A narrow, peaked histogram means your heart is beating very regularly (sympathetic dominance, stress). A wide, flat histogram means lots of variability (parasympathetic activity, relaxation).

First: What is a Histogram?

A histogram groups your RR intervals into bins (ranges) and counts how many intervals fall into each bin. It shows the distribution of your heartbeat intervals.

RR Interval Histogram Count 0 5 10 15 20 RR Interval (ms) 725 775 825 875 925 975 1025 Mode (Mo) AMo = height of tallest bin
RR intervals grouped into 50 ms bins. The tallest bin is the Mode.

Bin Width Matters

The bin width determines how wide each range is. Common choices are 50 ms or 1/128 s (≈ 7.8 ms) (Baevsky's original). The choice affects how the histogram looks and the SI value.

Wide bins (100 ms) Fewer bins → less detail Narrow bins (25 ms) More bins → more detail Same data, different bin widths → different AMo values!
Wider bins smooth the histogram; narrower bins reveal more structure but change AMo.
Important: Because AMo depends on bin width, SI values are only comparable when the same bin width is used. Always report which bin width was used alongside your SI value.

The Three Ingredients

The Stress Index combines three properties of the histogram:

ParameterSymbolWhat it measures
Mode Mo The most frequent RR interval value (center of the tallest bin), in seconds
Amplitude of Mode AMo The percentage of intervals that fall in the modal bin (%)
Variation Range MxDMn Difference between the longest and shortest RR interval (max − min), in seconds
Mo AMo MxDMn (variation range)
The three histogram features that define the Stress Index

The Formula

SI = AMo / (2 × Mo × MxDMn)

Where AMo is in %, Mo in seconds, and MxDMn in seconds. The result is in units of 1/s² (though often reported without units).

Intuition

All three factors point the same way: a stressed, sympathetically-dominated heart produces a high SI.

Worked Example

Suppose we have 100 RR intervals with bin width = 50 ms:

Mo = 825 ms = 0.825 s
AMo = 35% (35 of 100 intervals fall in the 800–850 ms bin)
MxDMn = 950 − 710 = 240 ms = 0.240 s

SI = 35 / (2 × 0.825 × 0.240) = 35 / 0.396 ≈ 88.4

Check: This is a moderate stress level — the heart has some variability (240 ms range) but a fairly concentrated peak (35%).

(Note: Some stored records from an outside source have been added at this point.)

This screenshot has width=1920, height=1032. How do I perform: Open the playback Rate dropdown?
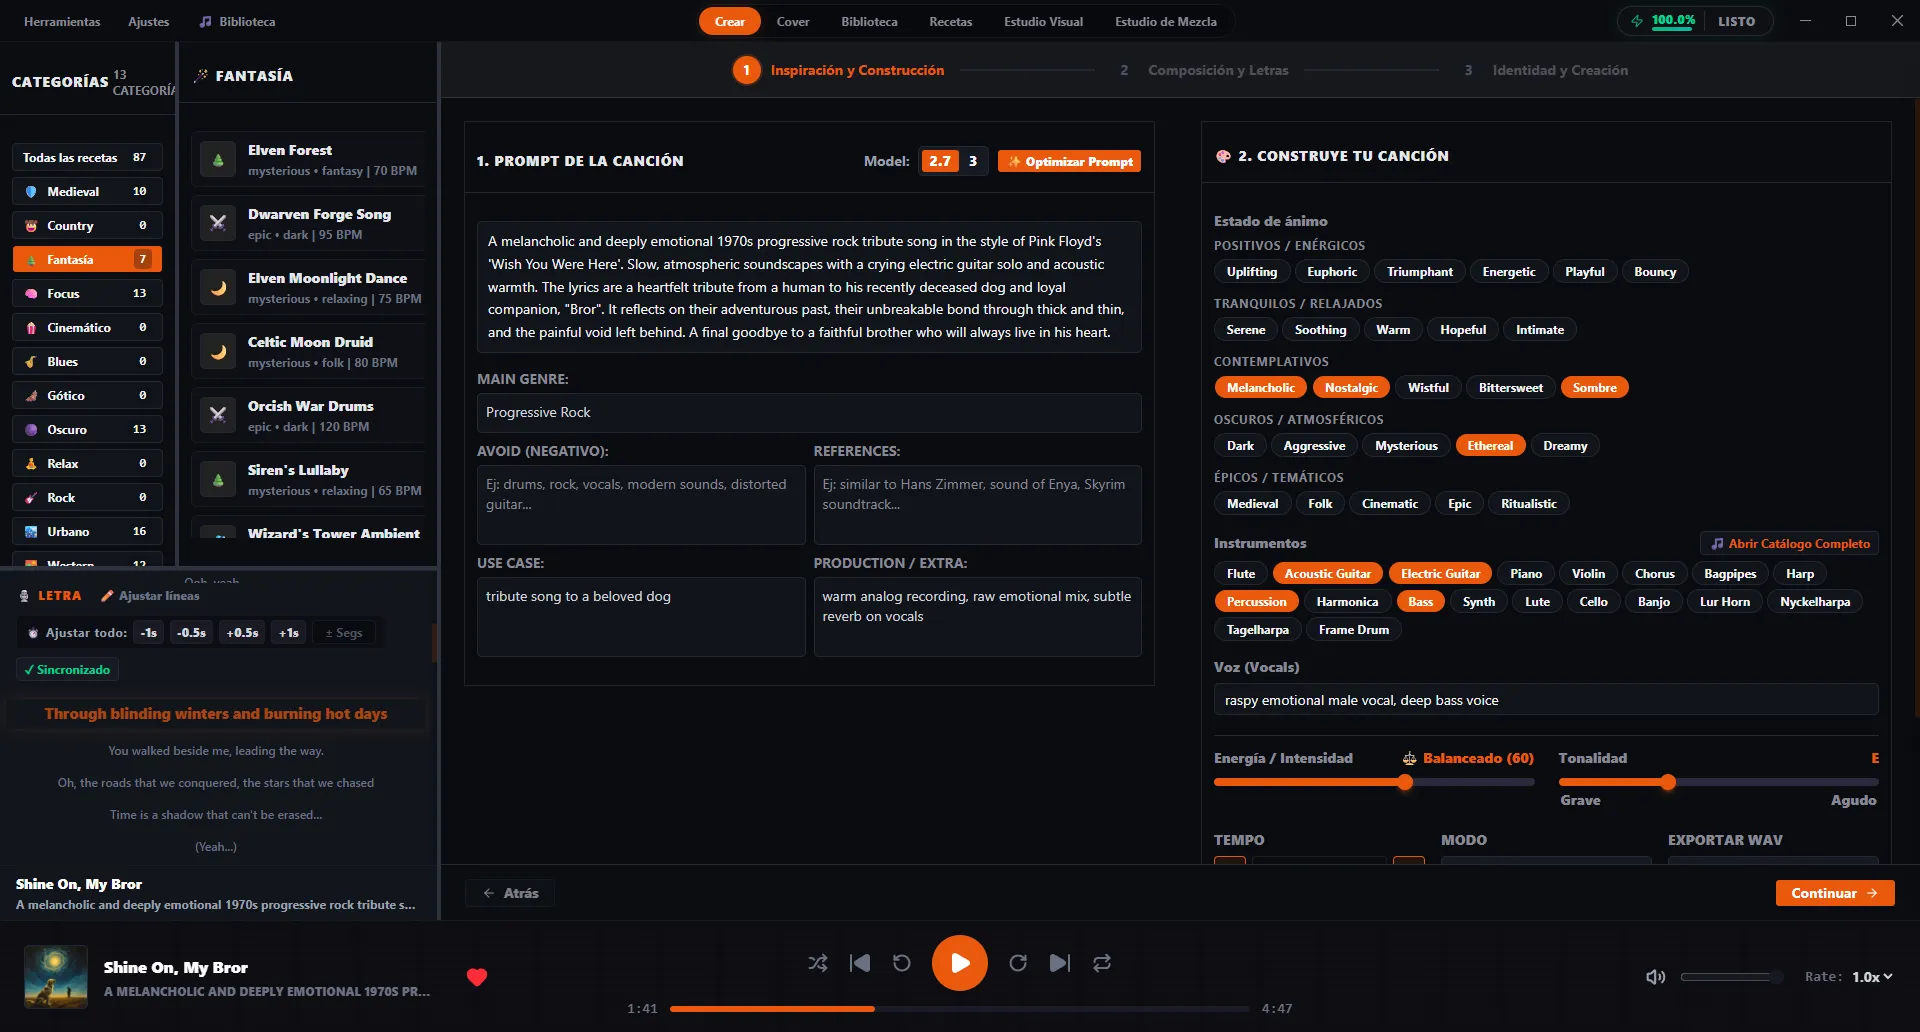point(1872,977)
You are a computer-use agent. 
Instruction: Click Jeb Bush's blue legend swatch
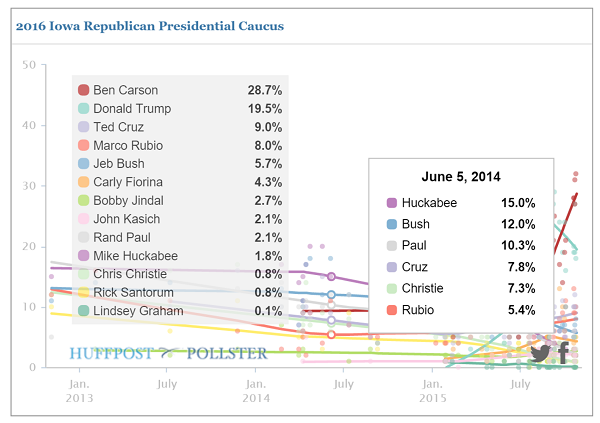pos(83,163)
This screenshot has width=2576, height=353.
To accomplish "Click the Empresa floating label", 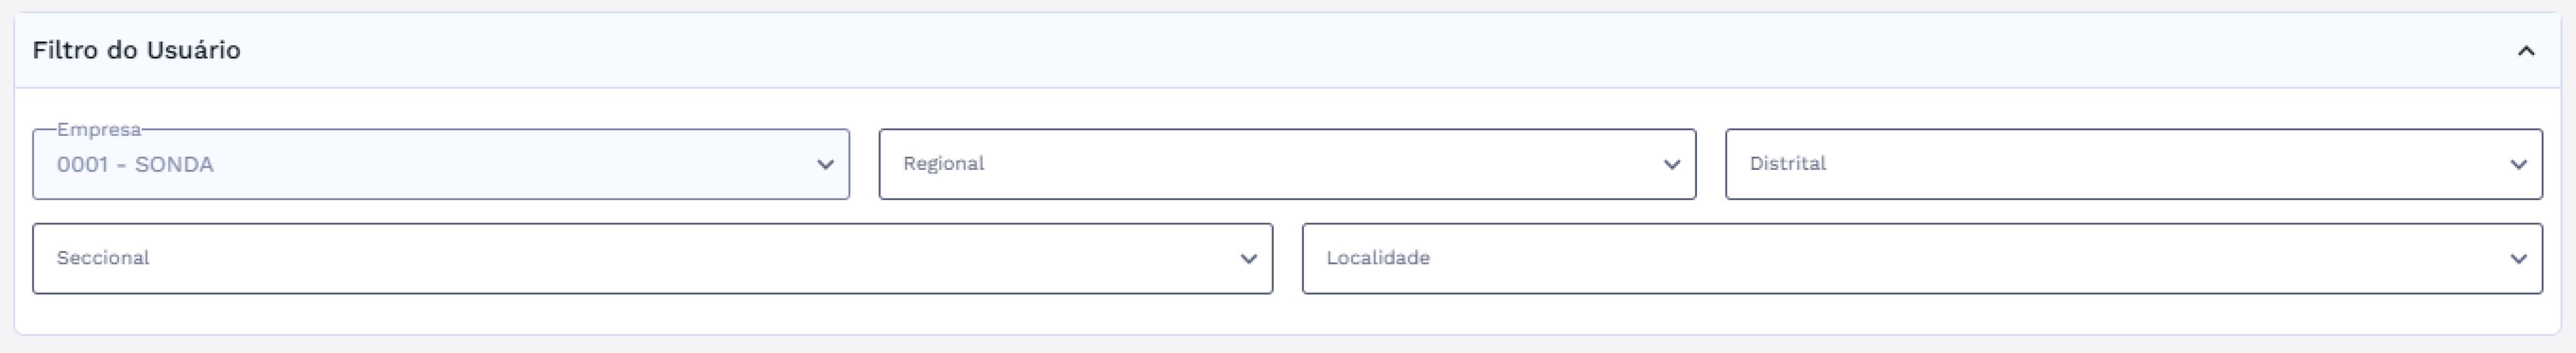I will pos(98,129).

Visual: Stressed vs Relaxed

Relaxed (Low SI) Wide spread, low peak AMo ↓   MxDMn ↑   → SI ↓ Stressed (High SI) Narrow spread, tall peak AMo ↑   MxDMn ↓   → SI ↑ SI ≈ 50 SI ≈ 500 0 150 500+ Stress Index scale
A relaxed state produces a wide, flat histogram (low SI); stress produces a narrow, peaked one (high SI)

Interpreting SI Values

SIInterpretation
< 50Low stress — parasympathetic dominance, relaxed state
50 – 150Normal range — balanced autonomic activity
150 – 500Elevated stress — moderate sympathetic activation
> 500High stress — strong sympathetic dominance
Context matters: SI values vary widely between individuals. Athletic, young adults at rest might have SI < 50, while the same person during a meeting might hit 200. Track your own baseline rather than comparing to others.